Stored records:
==================================================
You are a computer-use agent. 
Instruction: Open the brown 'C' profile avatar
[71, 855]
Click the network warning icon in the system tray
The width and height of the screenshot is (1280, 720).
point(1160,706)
==================================================
TASK TO COMPLETE -
The data should be printed again exactly, line for line.

SOLVED PROBLEM -
You are a computer-use agent. 
Instruction: Open the brown 'C' profile avatar
[71, 855]
Click the network warning icon in the system tray
The width and height of the screenshot is (1280, 720).
point(1160,706)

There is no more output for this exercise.